Visiting scientists Elizabeth Whiteman will be giving a special presentation on 23 July at the Cracked Conch.
This Reef Report is the second in a series of three reports presented by the Central Caribbean Marine Institute.
‘The social lives of fish are complicated and varied with drama that can rival any soap opera,’ said Ms Whiteman. The CCMI Reef Report will describe the social interactions that place every day among coral reef fish and why understanding these behaviours helps understanding how fish evolved and the best way to conserve threatened populations.
Ms Whiteman grew up in the UK where coral reefs and tropical marine research seemed an unlikely path. However, after completing a PhD from the University of East Anglia, during which most of her time was spent underwater in Barbados, Liz has since worked in many different Caribbean countries. Her work has encompassed fisheries and conservation questions surrounding grouper spawning aggregations as well as research to understand how reef fish diversity formed. Liz is now the lead scientist developing a program for monitoring the success of marine Protected Areas in California.
The first CCMI Reef Report of 2008, which was held 3 July, was welcomed with a packed room of marine enthusiasts. John Bothwell from the Department of Environment was on hand to introduce the visiting scientist David Gruber, and many CCMI supporters and friends heard first hand about his research.
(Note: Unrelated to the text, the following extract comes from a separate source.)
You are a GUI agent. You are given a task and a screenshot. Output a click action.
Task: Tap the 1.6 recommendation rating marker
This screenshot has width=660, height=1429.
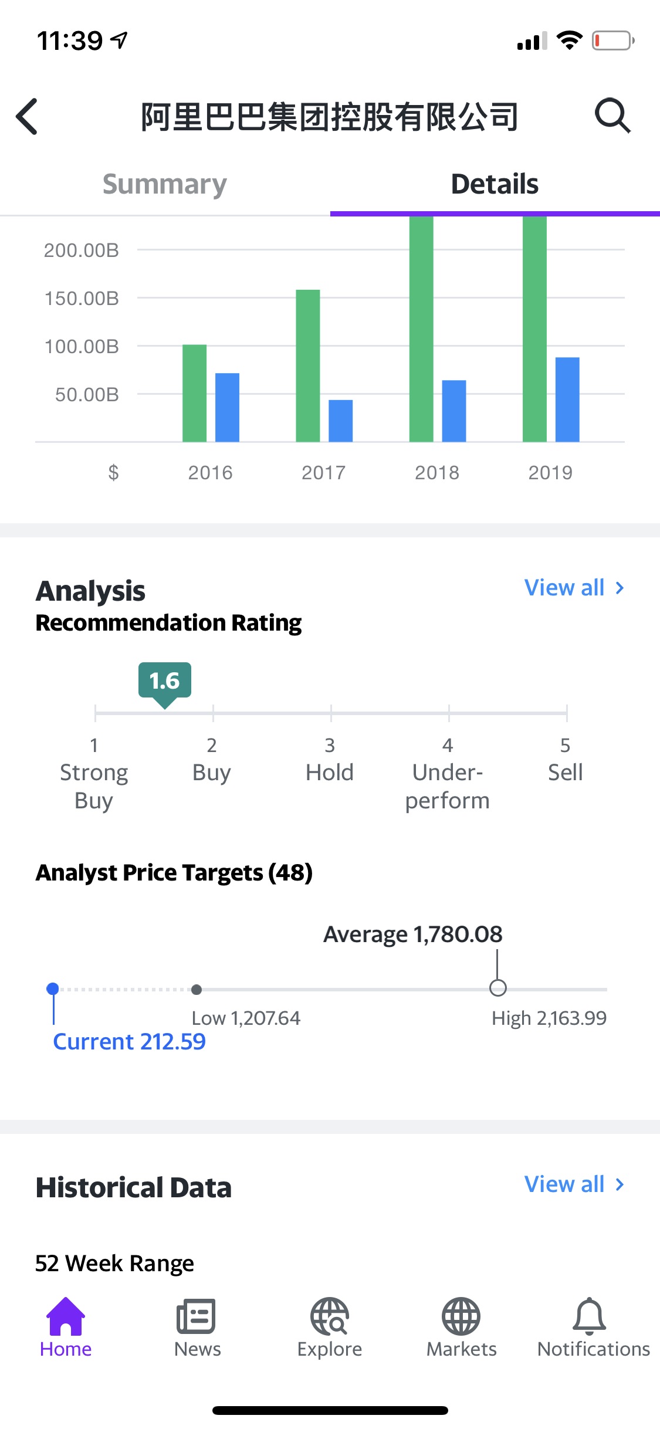pos(165,684)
CCMI is working to hold the Reef Reports series twice per year in an ongoing effort to educate the community on the marine environment. ‘We would like to again thank the Cracked Conch for their ongoing support’, comments Lindsay Luttermann, volunteer event coordinator. ‘The Reef Reports are an event open for anyone to attend free of charge and without such generous support, it would not be possible.’
Persons interested in attending these Reef Reports should contact Kellie at 949-1938 or [email protected] . Space is very limited.
Guests at the lecture will also be updated on the 2008/2009 educational initiatives that have been undertaken by CCMI, including Ocean Literacy, a program to increase our (children’s) understanding of the important links between our lives and the ocean.
The Central Caribbean Marine Institute was incorporated in 1998 as a non-profit 501 ©3 organization. CCMI was established as an international charitable organization after becoming incorporated in the Cayman Islands (2002) and in the UK in 2004.
Since its first years, CCMI has proven a valuable asset to the effort to understanding changing coral reef and tropical marine environments, and its research and education programs have established a solid foundation for future reef education and awareness in the Caribbean and for students and researchers from around the world.